Friday 17 July 2015

Joiner Transformation

Joiner Transfomation:
  • Connected and Active Transformation
  • Used to join source data from two related heterogeneous sources residing in Different locations or file systems. Or, we can join data  from the same source.
  • If we need to join 3 tables, then we need 2 Joiner Transformations.
  • The Joiner transformation joins two sources with at least one matching port. The Joiner transformation uses a condition that matches one or more pairs of Ports between the two sources.
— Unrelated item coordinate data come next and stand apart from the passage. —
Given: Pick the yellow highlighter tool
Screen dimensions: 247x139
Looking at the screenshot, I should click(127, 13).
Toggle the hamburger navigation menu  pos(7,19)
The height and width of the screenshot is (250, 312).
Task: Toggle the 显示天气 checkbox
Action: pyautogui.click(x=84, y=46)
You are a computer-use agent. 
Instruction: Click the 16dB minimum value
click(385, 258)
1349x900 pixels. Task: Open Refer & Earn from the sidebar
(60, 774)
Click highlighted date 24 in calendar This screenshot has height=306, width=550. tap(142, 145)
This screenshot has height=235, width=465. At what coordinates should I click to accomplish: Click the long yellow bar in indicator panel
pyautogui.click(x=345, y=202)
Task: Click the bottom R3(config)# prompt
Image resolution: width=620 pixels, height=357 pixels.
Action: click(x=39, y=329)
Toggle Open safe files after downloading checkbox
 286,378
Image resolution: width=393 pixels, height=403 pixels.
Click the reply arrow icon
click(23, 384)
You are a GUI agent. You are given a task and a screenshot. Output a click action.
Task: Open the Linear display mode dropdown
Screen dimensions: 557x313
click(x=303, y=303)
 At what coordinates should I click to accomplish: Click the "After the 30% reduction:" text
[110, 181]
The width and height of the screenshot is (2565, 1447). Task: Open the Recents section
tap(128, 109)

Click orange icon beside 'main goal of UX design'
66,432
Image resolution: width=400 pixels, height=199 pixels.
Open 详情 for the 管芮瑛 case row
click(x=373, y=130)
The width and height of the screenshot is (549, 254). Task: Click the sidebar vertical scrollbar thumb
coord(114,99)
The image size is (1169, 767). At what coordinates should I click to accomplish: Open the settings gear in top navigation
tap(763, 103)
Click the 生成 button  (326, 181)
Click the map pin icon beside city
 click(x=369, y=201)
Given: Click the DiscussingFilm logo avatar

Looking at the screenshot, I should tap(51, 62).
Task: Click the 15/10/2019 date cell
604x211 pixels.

Creating Joiner Transformation:


Follow the below steps to create a joiner transformation in informatica

  • Go to the mapping designer, click on the Transformation->Create.
  • Select the joiner transformation, enter a name and click on OK.
  • Drag the ports from the first source into the joiner transformation. By default the designer creates the input/output ports for the source fields in the joiner transformation as detail fields.
  • Now drag the ports from the second source into the joiner transformation. By default the designer configures the second source ports as master fields.
  • Edit the joiner transformation, go to the ports tab and check on any box in the M column to switch the master/detail relationship for the sources.
  • Go to the condition tab, click on the Add button to add a condition. You can add multiple conditions.
  • Go to the properties tab and configure the properties of the joiner transformation.

Configuring Joiner Transformation


Configure the following properties of joiner transformation:

  • Case-Sensitive String Comparison: When performing joins on string columns, the integration service uses this option. By default the case sensitive string comparison option is checked.
  • Cache Directory: Directory used to cache the master or detail rows. The default directory path is $PMCacheDir. You can override this value.
  • Join Type: The type of join to be performed. Normal Join, Master Outer Join, Detail Outer Join or Full Outer Join.
  • Tracing Level: Level of tracing to be tracked in the session log file.
  • Joiner Data Cache Size: Size of the data cache. The default value is Auto.
  • Joiner Index Cache Size: Size of the index cache. The default value is Auto.
  • Sorted Input: If the input data is in sorted order, then check this option for better performance.
  • Master Sort Order: Sort order of the master source data. Choose Ascending if the master source data is sorted in ascending order. You have to enable Sorted Input option if you choose Ascending. The default value for this option is Auto.
  • Transformation Scope: You can choose the transformation scope as All Input or Row.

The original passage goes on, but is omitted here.